**Aim of the task**: With pictures left out, retype exactly the lines from the one containing "Mentions légales (953, 2380)" through the final line of the entries.

**Data**:
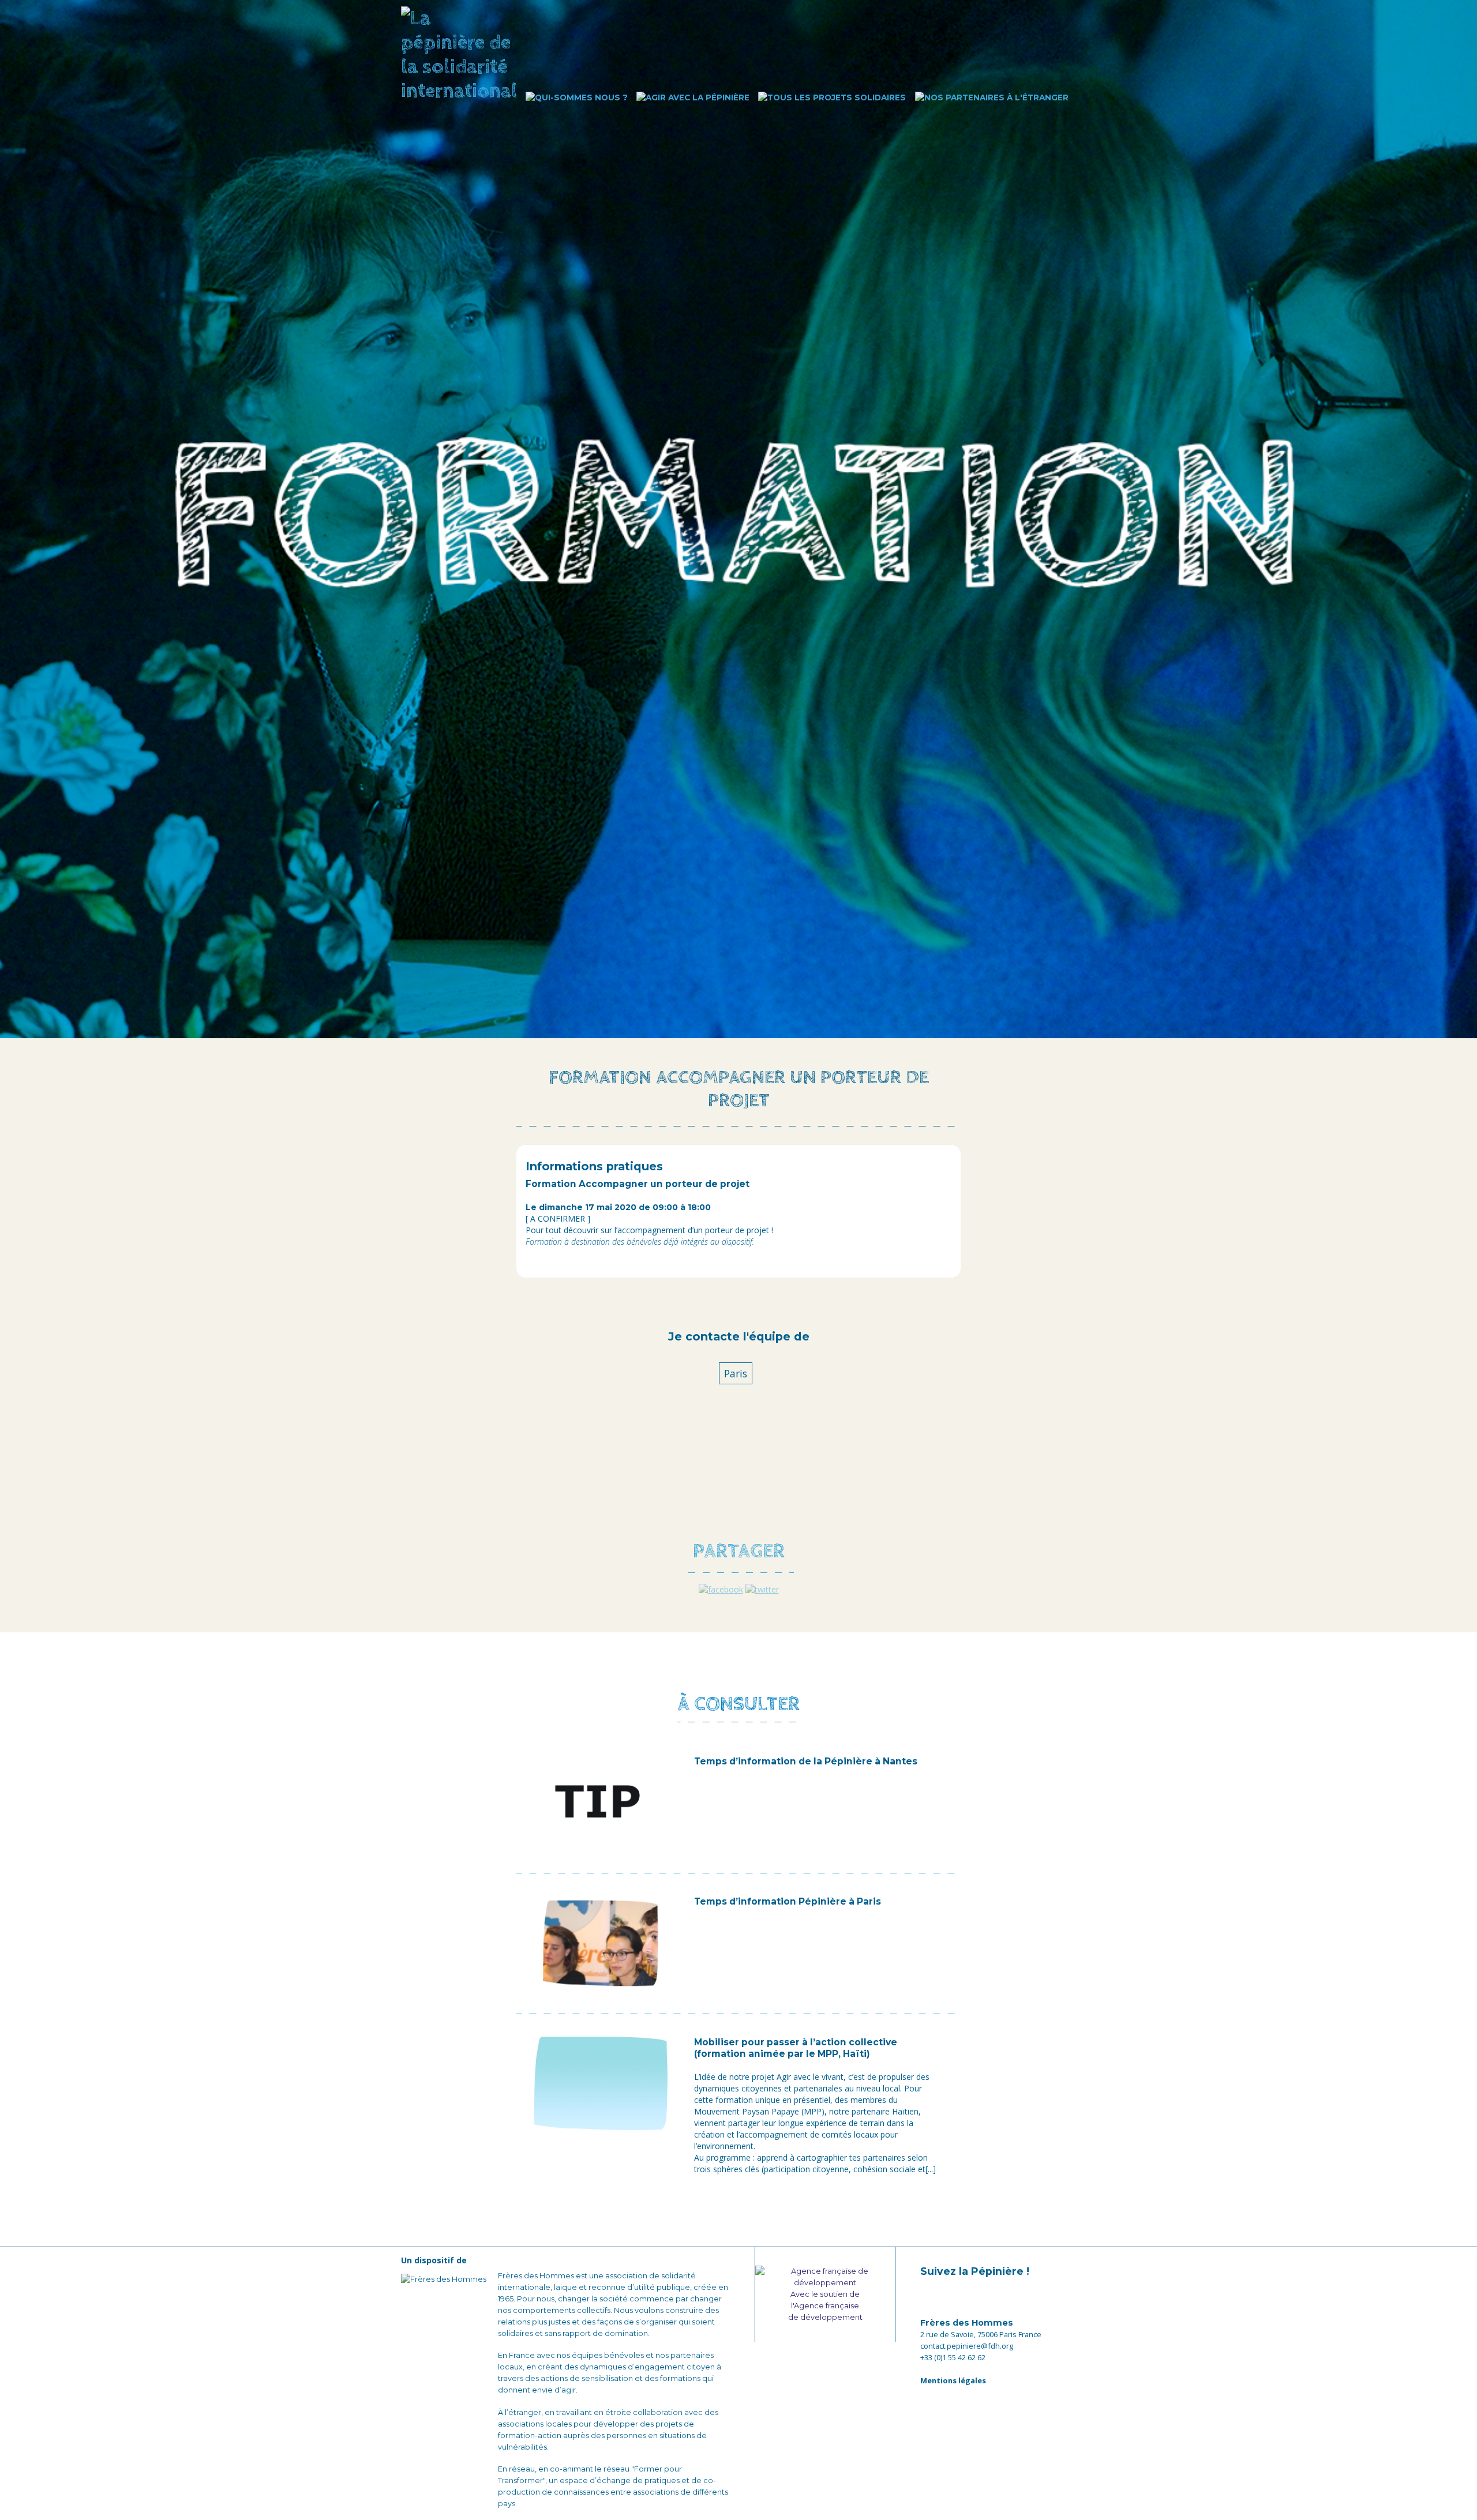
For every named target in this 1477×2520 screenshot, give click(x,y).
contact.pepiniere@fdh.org (966, 2346)
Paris (735, 1373)
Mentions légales (953, 2380)
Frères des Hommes (966, 2323)
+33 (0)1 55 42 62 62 (952, 2357)
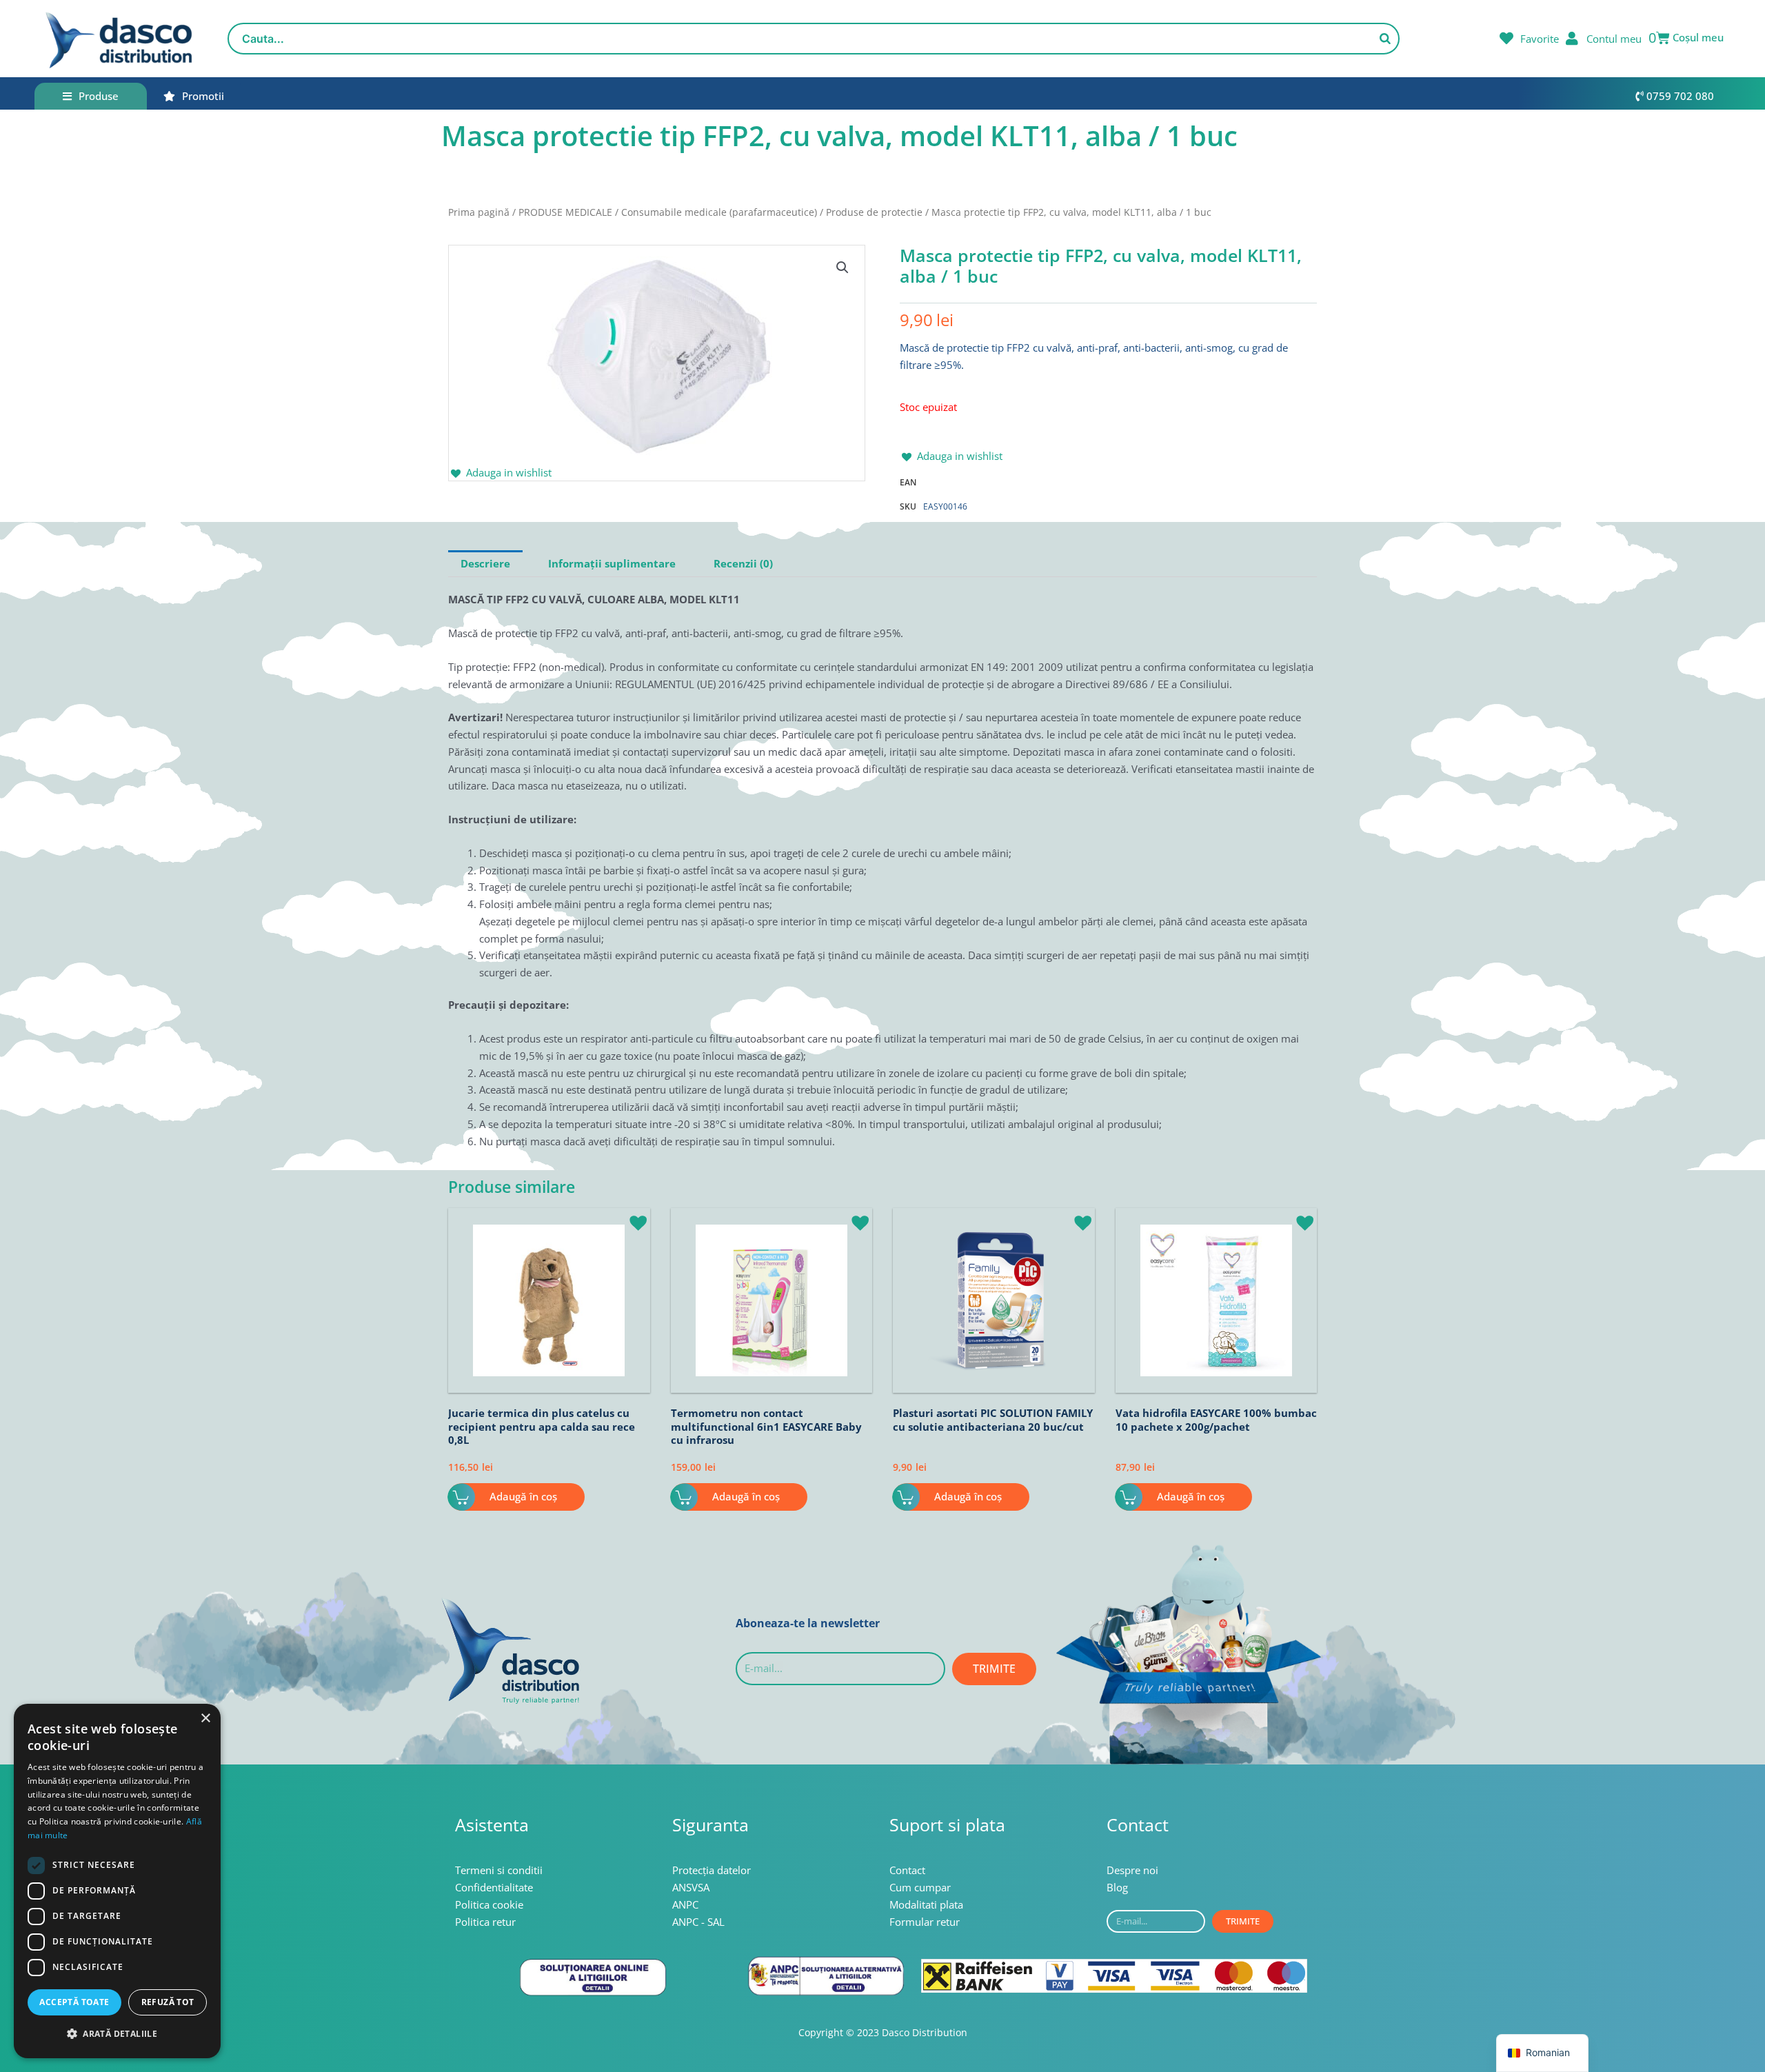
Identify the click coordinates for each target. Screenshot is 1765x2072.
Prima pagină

**Task response**:
Mentions légales (953, 2380)
Frères des Hommes (966, 2323)
+33 (0)1 55 42 62 62 (952, 2357)
Identify the click coordinates for each target. Screenshot is 1765x2072.
Prima pagină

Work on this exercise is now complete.